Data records
************
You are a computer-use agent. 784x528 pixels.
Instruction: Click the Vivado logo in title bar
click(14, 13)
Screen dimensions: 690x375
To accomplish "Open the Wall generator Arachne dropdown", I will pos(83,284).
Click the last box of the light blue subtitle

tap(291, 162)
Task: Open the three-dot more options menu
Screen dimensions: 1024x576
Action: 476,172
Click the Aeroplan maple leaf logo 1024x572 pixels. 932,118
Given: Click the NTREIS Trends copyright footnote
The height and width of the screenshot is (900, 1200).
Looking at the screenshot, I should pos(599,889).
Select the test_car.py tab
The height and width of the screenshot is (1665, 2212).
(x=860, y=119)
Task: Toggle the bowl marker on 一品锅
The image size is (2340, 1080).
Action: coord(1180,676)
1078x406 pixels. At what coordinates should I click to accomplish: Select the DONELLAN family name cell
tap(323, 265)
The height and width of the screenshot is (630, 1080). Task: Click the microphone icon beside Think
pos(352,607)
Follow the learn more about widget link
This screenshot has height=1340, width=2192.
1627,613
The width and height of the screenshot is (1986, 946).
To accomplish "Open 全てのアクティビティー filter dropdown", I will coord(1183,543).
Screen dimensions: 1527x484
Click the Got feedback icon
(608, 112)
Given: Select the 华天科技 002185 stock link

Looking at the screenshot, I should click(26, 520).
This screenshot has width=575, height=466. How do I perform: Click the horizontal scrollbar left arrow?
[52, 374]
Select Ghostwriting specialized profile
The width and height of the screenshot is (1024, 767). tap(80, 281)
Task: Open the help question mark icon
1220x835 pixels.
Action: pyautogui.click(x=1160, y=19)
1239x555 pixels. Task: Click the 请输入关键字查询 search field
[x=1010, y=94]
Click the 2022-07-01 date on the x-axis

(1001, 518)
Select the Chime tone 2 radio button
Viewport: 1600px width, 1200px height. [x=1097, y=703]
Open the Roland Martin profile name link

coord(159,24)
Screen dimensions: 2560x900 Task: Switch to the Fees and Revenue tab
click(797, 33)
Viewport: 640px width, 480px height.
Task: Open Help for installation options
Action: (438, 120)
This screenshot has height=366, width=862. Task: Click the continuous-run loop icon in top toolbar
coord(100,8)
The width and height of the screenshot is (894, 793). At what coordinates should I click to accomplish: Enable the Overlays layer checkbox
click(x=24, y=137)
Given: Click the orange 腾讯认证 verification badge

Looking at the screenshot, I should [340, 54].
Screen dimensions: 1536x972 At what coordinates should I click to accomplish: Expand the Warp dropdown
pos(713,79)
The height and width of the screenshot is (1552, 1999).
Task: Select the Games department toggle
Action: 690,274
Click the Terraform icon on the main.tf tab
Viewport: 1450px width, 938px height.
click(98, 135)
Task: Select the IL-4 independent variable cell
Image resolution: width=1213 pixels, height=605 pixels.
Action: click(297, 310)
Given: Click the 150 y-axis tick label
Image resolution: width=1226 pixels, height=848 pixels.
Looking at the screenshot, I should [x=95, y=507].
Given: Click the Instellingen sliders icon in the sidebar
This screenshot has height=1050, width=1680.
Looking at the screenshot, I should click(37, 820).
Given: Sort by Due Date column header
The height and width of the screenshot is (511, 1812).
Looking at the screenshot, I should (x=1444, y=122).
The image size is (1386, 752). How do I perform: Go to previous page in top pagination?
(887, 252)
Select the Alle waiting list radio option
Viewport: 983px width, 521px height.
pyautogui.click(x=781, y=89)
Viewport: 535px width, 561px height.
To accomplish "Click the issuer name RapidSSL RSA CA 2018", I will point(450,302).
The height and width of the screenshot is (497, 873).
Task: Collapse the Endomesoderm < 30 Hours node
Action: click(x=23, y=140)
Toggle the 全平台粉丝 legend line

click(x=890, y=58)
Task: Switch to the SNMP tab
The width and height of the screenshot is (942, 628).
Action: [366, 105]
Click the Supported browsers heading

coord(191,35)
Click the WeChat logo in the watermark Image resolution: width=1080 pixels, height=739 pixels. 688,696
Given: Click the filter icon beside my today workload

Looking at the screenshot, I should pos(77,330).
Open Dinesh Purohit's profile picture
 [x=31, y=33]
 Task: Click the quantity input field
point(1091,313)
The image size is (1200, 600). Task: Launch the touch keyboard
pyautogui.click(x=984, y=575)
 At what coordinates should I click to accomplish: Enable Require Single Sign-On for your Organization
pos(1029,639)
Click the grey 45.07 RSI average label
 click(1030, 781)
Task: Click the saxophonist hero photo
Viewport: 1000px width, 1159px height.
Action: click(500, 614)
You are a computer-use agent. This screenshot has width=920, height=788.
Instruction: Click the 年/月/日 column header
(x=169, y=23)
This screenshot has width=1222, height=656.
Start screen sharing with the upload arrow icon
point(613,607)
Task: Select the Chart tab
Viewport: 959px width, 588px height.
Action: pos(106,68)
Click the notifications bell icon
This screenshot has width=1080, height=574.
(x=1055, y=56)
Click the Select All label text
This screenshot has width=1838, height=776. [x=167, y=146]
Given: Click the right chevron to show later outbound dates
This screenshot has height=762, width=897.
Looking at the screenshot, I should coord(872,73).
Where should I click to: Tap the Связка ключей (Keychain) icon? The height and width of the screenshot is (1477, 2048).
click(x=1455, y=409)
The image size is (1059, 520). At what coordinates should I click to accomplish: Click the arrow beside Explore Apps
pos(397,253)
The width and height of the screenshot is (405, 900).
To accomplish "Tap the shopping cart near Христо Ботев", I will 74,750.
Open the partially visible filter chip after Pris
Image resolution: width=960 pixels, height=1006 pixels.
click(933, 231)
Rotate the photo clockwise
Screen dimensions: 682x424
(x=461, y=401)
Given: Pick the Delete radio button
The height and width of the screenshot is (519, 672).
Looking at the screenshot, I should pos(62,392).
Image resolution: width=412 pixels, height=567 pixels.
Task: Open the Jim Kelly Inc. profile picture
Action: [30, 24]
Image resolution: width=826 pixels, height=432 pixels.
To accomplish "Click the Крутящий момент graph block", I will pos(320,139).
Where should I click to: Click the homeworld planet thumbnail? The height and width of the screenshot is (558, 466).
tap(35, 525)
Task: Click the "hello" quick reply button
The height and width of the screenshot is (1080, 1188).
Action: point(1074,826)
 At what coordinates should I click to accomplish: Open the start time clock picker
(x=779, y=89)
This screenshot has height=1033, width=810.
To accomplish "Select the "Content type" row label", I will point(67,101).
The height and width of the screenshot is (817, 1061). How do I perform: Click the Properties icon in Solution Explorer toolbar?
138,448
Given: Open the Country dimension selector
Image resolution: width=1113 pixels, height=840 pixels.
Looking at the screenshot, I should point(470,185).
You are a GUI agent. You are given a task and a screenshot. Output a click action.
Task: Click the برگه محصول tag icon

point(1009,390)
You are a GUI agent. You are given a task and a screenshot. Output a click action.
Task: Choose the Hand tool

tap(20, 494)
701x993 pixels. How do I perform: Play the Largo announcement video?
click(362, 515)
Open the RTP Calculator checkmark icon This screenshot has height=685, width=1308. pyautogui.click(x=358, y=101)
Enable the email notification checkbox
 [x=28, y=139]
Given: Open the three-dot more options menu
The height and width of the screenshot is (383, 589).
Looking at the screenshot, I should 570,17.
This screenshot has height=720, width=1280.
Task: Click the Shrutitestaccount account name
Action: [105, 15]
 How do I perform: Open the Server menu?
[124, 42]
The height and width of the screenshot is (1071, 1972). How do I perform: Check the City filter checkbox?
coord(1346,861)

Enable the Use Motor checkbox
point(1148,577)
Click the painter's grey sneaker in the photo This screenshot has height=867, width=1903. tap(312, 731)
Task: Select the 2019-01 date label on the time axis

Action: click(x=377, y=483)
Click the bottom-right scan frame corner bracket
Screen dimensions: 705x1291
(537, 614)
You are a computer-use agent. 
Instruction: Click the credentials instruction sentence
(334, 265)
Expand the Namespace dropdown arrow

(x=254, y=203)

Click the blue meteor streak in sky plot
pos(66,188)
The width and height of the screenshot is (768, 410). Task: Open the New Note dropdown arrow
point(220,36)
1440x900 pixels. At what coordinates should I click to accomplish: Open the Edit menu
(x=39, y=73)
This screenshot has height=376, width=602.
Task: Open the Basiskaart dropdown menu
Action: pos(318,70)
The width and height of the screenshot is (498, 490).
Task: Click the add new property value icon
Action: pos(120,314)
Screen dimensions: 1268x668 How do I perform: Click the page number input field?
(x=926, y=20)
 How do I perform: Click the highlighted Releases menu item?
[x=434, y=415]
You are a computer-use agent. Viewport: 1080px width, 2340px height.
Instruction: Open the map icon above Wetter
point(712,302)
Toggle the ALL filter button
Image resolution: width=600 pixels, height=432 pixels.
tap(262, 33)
************
▸ **Exercise**
Find the string "photo" in the data. Report each line it appears in.

▸ **Solved exercise**
Task: Click the saxophonist hero photo
Rotate the photo clockwise
Click the painter's grey sneaker in the photo This screenshot has height=867, width=1903. tap(312, 731)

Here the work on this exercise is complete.